The party was founded shortly before the 2001 election and emerged as the sixth party in the Sejm having gained 7.9% of the vote. Although the grouping represented itself as a regular political party, the League was registered only four months prior to the election as a formation of various national, right-populist and ultra-catholic groups: Catholic-National Movement, Polish Agreement and National Party. The formation was led by Maciej and Roman Gietrych. Thanks to cooperation with the ultra-national broadcaster Radio Maryja, the League was able to successfully reach out and speak to a radical nationalist, religious rightwing electorate that recruited from the previous right-national Solidarity formations. On foreign policy issues the party rejected Poland's membership of the EU. Due to this being a non-achievable goal, the party evolved this demand into the need for renegotiating the conditions of Polish membership of the EU. Naturally, the party opposed the adopting of the Lisbon Treaty. The League also has a very negative attitude towards Germany and Russia. The EU is understood as an effective German tool in its effort to exert control over Poland. The party was also opposed to the negotiations on the possible location of the American rocket defence system.
|Votes||4.74 %||1.1 %||0 %||0.28 %|
Election manifesto 2005
The manifesto strongly emphasizes Polish national interests and the need to protect national identity and state sovereignty. This national focus is evident across all policy dimensions. The issues of identity are supplemented by an emphasis on the Catholic Church and its role in society. The basis of the party's economic policy is the call for self-sufficiency – in agriculture, industrial and human sources, the natural conditions of the country and the politically self-sufficient and Europe-independent policy direction. The important dimension of national identity is the morality of the society. Moral grounds are based on Christian principles – the traditional value principle. This emphasis should bring about a strong and independent nation. The support for the national culture positively affects the moral and ethical development of Poland. This must be the basic step in reclaiming the traditional morality and prosperity of the Polish nation. All activities of the bureaucracy should bring benefits to the Polish state. This premise must be also used in foreign policy. Thanks to this emphasis the Polish nation can avoid the negative influence of globalization and the liberalized free market.

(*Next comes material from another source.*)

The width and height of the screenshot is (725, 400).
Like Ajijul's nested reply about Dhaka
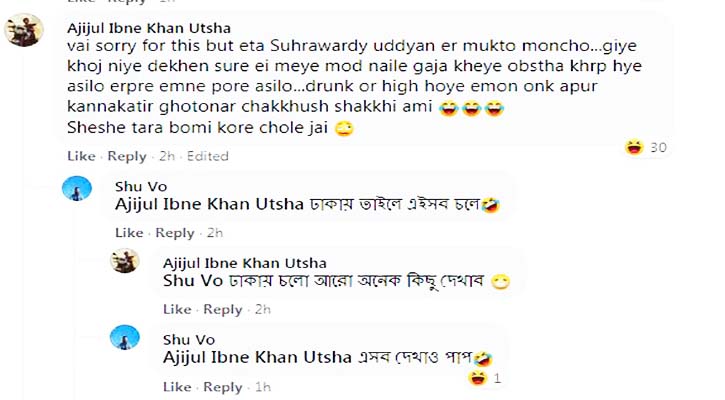coord(177,309)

The transformation of the Polish economy was too liberal and the stated offered to transnational companies the possibility to “steal Poland”. The EU is a negative example of international cooperation; therefore Poland must leave the EU. If this is not possible, the government must renegotiate the membership conditions under the equality principle. The League puts emphasis on cooperation with Polish citizens living abroad, including in the EU. Anti-globalization tendencies are an important part of the manifesto. Transnational companies ought to pay higher taxes and must be faced with more strict conditions on their business.
Election manifesto 2007
The 2007 early election was a negative moment for the party because of the deep loss of votes and the threat of marginalization. During the government period, the ideology of the party had developed in a more pragmatic fashion, though fundamentally it had remained unchanged. The strong emphasis on nation and national identity is fulfilled by the accent on family values, regional development and agriculture and general dissatisfaction with the fragmentation of society. The party is the only party to promote a pure national policy with respect to the Catholic Church. The European policy is based on rejecting the Lisbon Treaty, the common Euro currency and strengthening the position of the Polish language. The manifesto contains just four political points and is no longer than one page.The success of the League of the Polish families is caused by using a sophisticated policy which has a mixed focus on national identity and (miss-)using the Catholic Church. Although the policies of the party are very heterogeneous and internal cohesion is low, the national and religious goal is very strong.